Dive Brief:
- Beginning in 2025, New York employees will receive 20 hours of paid prenatal healthcare leave, allowing them to attend appointments without cutting into their existing 12 weeks of paid family leave.
- In addition, employers must provide up to 30 minutes of paid break time for nursing employees to express breast milk for up to three years after a child’s birth.
- “No one should ever have to fear seeking care because of the costs it will impose or time missed from work,” New York Gov. Kathy Hochul said in a press release on the changes.
Dive Insight:
Workers’ reproductive and postpartum health and well-being have been a matter of increasing concern and interest — for governments and private employers alike.
Populous blue states like California and New York have largely led the charge. As of Jan. 1, California, often at the forefront of labor issues, allows workers five days of leave for reproductive loss, including failed adoption, failed surrogacy, miscarriage, stillbirth and unsuccessful assisted reproduction.

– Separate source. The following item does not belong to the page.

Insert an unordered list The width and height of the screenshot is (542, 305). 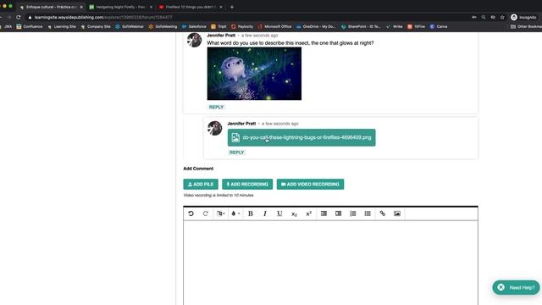368,214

Last October, federal lawmakers introduced a similar measure. While the bill has stalled, similar efforts have seen bipartisan success in recent years with the passage of both the Pregnant Workers Fairness Act and the PUMP Act in late 2022. Those laws require employers to provide reasonable accommodations to pregnant workers and to provide reasonable time and accommodations for employees to express breast milk.
Bipartisan support appears to have a limit, however; while the PWFA garnered votes from both parties at passage, the EEOC’s recent final rule including abortion among “related medical conditions” protected by the act is already facing a lawsuit initiated by Tennessee and joined by 16 other states.
Private employers have instituted certain protections and offerings as part of their benefit packages as well. Many choose to offer fertility benefits; for example, Amazon expanded such benefits to hourly and global workers last August. And Pinterest in 2021 rolled out a paid leave benefit for parents with babies in the NICU, a separate offering from their standard parental leave.
Some companies also chose to extend abortion travel benefits — financial assistance for employees who need to travel to obtain an abortion — in the wake of Dobbs v. Jackson, although a recent study found the portion that did so was relatively marginal.